__Task objective__:
Since the entries below must stay intact, return each one exactly.

═════ Supplied entries

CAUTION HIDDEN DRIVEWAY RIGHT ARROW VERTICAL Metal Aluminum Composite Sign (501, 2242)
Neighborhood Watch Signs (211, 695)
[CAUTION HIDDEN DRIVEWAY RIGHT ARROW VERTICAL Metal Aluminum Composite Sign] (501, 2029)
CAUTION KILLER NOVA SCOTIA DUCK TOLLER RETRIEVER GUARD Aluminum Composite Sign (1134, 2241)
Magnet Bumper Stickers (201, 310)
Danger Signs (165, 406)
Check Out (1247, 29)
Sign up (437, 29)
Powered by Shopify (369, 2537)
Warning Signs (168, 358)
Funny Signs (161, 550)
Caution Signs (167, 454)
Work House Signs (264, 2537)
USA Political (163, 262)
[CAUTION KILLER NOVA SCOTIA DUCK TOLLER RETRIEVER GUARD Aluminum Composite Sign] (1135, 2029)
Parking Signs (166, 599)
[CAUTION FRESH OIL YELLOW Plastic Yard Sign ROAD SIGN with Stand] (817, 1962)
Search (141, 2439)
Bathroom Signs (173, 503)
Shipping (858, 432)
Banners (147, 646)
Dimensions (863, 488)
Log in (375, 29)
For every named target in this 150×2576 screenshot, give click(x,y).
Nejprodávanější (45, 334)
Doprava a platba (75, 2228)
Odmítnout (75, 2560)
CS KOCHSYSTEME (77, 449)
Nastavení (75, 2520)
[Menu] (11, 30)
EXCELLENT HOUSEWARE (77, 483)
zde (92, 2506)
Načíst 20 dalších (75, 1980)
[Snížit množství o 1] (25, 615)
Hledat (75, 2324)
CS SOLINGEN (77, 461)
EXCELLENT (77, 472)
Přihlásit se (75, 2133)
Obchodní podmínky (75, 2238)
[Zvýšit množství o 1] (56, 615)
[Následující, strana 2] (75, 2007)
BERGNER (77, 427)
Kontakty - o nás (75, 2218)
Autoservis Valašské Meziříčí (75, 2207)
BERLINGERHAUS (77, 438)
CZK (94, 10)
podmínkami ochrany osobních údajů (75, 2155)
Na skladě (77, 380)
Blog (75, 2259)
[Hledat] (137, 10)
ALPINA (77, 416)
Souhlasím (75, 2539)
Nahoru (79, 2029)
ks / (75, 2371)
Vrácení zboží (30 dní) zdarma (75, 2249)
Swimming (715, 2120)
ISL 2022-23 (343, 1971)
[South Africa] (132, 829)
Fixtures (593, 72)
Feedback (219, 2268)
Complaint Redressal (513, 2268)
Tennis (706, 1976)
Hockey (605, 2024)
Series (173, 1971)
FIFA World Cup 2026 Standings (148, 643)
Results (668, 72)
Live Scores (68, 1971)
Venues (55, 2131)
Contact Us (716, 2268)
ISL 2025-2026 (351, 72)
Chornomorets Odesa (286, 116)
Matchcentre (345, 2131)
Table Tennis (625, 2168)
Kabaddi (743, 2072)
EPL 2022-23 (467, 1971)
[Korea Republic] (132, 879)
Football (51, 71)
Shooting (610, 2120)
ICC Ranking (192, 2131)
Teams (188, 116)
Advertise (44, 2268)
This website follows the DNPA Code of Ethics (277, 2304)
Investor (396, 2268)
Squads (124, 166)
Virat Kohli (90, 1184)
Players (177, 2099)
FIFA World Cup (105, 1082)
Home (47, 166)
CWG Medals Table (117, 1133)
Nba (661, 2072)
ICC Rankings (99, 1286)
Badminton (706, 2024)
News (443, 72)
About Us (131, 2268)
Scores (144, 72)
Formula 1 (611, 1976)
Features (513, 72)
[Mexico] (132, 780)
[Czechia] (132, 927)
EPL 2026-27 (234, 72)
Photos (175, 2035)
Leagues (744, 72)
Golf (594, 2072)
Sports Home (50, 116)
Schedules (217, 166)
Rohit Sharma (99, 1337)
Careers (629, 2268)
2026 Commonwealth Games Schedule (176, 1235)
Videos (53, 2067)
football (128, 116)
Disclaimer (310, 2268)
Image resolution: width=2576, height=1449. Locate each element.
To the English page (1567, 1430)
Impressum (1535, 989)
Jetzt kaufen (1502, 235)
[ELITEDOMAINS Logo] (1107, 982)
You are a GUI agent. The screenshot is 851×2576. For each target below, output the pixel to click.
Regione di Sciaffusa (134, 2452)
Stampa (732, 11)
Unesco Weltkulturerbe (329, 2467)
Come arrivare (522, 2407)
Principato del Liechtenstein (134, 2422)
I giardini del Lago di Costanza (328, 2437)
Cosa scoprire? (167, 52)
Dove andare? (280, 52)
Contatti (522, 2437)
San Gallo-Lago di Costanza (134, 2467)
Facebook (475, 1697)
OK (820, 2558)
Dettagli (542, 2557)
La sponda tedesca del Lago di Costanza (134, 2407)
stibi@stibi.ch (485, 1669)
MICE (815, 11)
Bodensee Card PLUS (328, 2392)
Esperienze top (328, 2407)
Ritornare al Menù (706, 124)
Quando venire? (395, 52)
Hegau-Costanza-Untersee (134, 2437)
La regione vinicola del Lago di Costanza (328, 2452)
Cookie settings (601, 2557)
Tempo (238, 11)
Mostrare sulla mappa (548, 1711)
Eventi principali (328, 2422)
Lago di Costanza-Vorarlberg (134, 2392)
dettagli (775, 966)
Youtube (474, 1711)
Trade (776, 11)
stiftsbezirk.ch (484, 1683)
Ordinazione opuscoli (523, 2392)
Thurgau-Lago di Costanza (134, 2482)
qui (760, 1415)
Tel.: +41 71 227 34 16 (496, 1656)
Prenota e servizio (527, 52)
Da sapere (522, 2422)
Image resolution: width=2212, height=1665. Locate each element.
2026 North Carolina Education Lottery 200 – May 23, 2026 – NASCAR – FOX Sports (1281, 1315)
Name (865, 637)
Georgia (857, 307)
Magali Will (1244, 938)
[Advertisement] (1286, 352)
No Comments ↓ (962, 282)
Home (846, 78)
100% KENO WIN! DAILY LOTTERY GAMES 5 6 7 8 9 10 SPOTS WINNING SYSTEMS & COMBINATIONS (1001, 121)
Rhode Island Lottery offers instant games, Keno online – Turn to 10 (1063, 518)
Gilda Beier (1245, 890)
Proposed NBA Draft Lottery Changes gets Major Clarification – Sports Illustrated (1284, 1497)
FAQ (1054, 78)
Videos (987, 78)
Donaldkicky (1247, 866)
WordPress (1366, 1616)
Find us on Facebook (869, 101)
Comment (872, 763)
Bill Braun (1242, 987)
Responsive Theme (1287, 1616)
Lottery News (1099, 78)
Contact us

══════════

__Response for this exercise__:
CAUTION HIDDEN DRIVEWAY RIGHT ARROW VERTICAL Metal Aluminum Composite Sign (501, 2242)
Neighborhood Watch Signs (211, 695)
[CAUTION HIDDEN DRIVEWAY RIGHT ARROW VERTICAL Metal Aluminum Composite Sign] (501, 2029)
CAUTION KILLER NOVA SCOTIA DUCK TOLLER RETRIEVER GUARD Aluminum Composite Sign (1134, 2241)
Magnet Bumper Stickers (201, 310)
Danger Signs (165, 406)
Check Out (1247, 29)
Sign up (437, 29)
Powered by Shopify (369, 2537)
Warning Signs (168, 358)
Funny Signs (161, 550)
Caution Signs (167, 454)
Work House Signs (264, 2537)
USA Political (163, 262)
[CAUTION KILLER NOVA SCOTIA DUCK TOLLER RETRIEVER GUARD Aluminum Composite Sign] (1135, 2029)
Parking Signs (166, 599)
[CAUTION FRESH OIL YELLOW Plastic Yard Sign ROAD SIGN with Stand] (817, 1962)
Search (141, 2439)
Bathroom Signs (173, 503)
Shipping (858, 432)
Banners (147, 646)
Dimensions (863, 488)
Log in (375, 29)
For every named target in this 150×2576 screenshot, give click(x,y).
Nejprodávanější (45, 334)
Doprava a platba (75, 2228)
Odmítnout (75, 2560)
CS KOCHSYSTEME (77, 449)
Nastavení (75, 2520)
[Menu] (11, 30)
EXCELLENT HOUSEWARE (77, 483)
zde (92, 2506)
Načíst 20 dalších (75, 1980)
[Snížit množství o 1] (25, 615)
Hledat (75, 2324)
CS SOLINGEN (77, 461)
EXCELLENT (77, 472)
Přihlásit se (75, 2133)
Obchodní podmínky (75, 2238)
[Zvýšit množství o 1] (56, 615)
[Následující, strana 2] (75, 2007)
BERGNER (77, 427)
Kontakty - o nás (75, 2218)
Autoservis Valašské Meziříčí (75, 2207)
BERLINGERHAUS (77, 438)
CZK (94, 10)
podmínkami ochrany osobních údajů (75, 2155)
Na skladě (77, 380)
Blog (75, 2259)
[Hledat] (137, 10)
ALPINA (77, 416)
Souhlasím (75, 2539)
Nahoru (79, 2029)
ks / (75, 2371)
Vrácení zboží (30 dní) zdarma (75, 2249)
Swimming (715, 2120)
ISL 2022-23 (343, 1971)
[South Africa] (132, 829)
Fixtures (593, 72)
Feedback (219, 2268)
Complaint Redressal (513, 2268)
Tennis (706, 1976)
Hockey (605, 2024)
Series (173, 1971)
FIFA World Cup 2026 Standings (148, 643)
Results (668, 72)
Live Scores (68, 1971)
Venues (55, 2131)
Contact Us (716, 2268)
ISL 2025-2026 (351, 72)
Chornomorets Odesa (286, 116)
Matchcentre (345, 2131)
Table Tennis (625, 2168)
Kabaddi (743, 2072)
EPL 2022-23 (467, 1971)
[Korea Republic] (132, 879)
Football (51, 71)
Shooting (610, 2120)
ICC Ranking (192, 2131)
Teams (188, 116)
Advertise (44, 2268)
This website follows the DNPA Code of Ethics (277, 2304)
Investor (396, 2268)
Squads (124, 166)
Virat Kohli (90, 1184)
Players (177, 2099)
FIFA World Cup (105, 1082)
Home (47, 166)
CWG Medals Table (117, 1133)
Nba (661, 2072)
ICC Rankings (99, 1286)
Badminton (706, 2024)
News (443, 72)
About Us (131, 2268)
Scores (144, 72)
Formula 1 (611, 1976)
Features (513, 72)
[Mexico] (132, 780)
[Czechia] (132, 927)
EPL 2026-27 (234, 72)
Photos (175, 2035)
Leagues (744, 72)
Golf (594, 2072)
Sports Home (50, 116)
Schedules (217, 166)
Rohit Sharma (99, 1337)
Careers (629, 2268)
2026 Commonwealth Games Schedule (176, 1235)
Videos (53, 2067)
football (128, 116)
Disclaimer (310, 2268)
Image resolution: width=2576, height=1449. Locate each element.
To the English page (1567, 1430)
Impressum (1535, 989)
Jetzt kaufen (1502, 235)
[ELITEDOMAINS Logo] (1107, 982)
You are a GUI agent. The screenshot is 851×2576. For each target below, output the pixel to click.
Regione di Sciaffusa (134, 2452)
Stampa (732, 11)
Unesco Weltkulturerbe (329, 2467)
Come arrivare (522, 2407)
Principato del Liechtenstein (134, 2422)
I giardini del Lago di Costanza (328, 2437)
Cosa scoprire? (167, 52)
Dove andare? (280, 52)
Contatti (522, 2437)
San Gallo-Lago di Costanza (134, 2467)
Facebook (475, 1697)
OK (820, 2558)
Dettagli (542, 2557)
La sponda tedesca del Lago di Costanza (134, 2407)
stibi@stibi.ch (485, 1669)
MICE (815, 11)
Bodensee Card PLUS (328, 2392)
Esperienze top (328, 2407)
Ritornare al Menù (706, 124)
Quando venire? (395, 52)
Hegau-Costanza-Untersee (134, 2437)
La regione vinicola del Lago di Costanza (328, 2452)
Cookie settings (601, 2557)
Tempo (238, 11)
Mostrare sulla mappa (548, 1711)
Eventi principali (328, 2422)
Lago di Costanza-Vorarlberg (134, 2392)
dettagli (775, 966)
Youtube (474, 1711)
Trade (776, 11)
stiftsbezirk.ch (484, 1683)
Ordinazione opuscoli (523, 2392)
Thurgau-Lago di Costanza (134, 2482)
qui (760, 1415)
Tel.: +41 71 227 34 16 (496, 1656)
Prenota e servizio (527, 52)
Da sapere (522, 2422)
Image resolution: width=2212, height=1665. Locate each element.
2026 North Carolina Education Lottery 200 – May 23, 2026 – NASCAR – FOX Sports (1281, 1315)
Name (865, 637)
Georgia (857, 307)
Magali Will (1244, 938)
[Advertisement] (1286, 352)
No Comments ↓ (962, 282)
Home (846, 78)
100% KENO WIN! DAILY LOTTERY GAMES 5 6 7 8 9 10 SPOTS WINNING SYSTEMS & COMBINATIONS (1001, 121)
Rhode Island Lottery offers instant games, Keno online – Turn to 10 (1063, 518)
Gilda Beier (1245, 890)
Proposed NBA Draft Lottery Changes gets Major Clarification – Sports Illustrated (1284, 1497)
FAQ (1054, 78)
Videos (987, 78)
Donaldkicky (1247, 866)
WordPress (1366, 1616)
Find us on Facebook (869, 101)
Comment (872, 763)
Bill Braun (1242, 987)
Responsive Theme (1287, 1616)
Lottery News (1099, 78)
Contact us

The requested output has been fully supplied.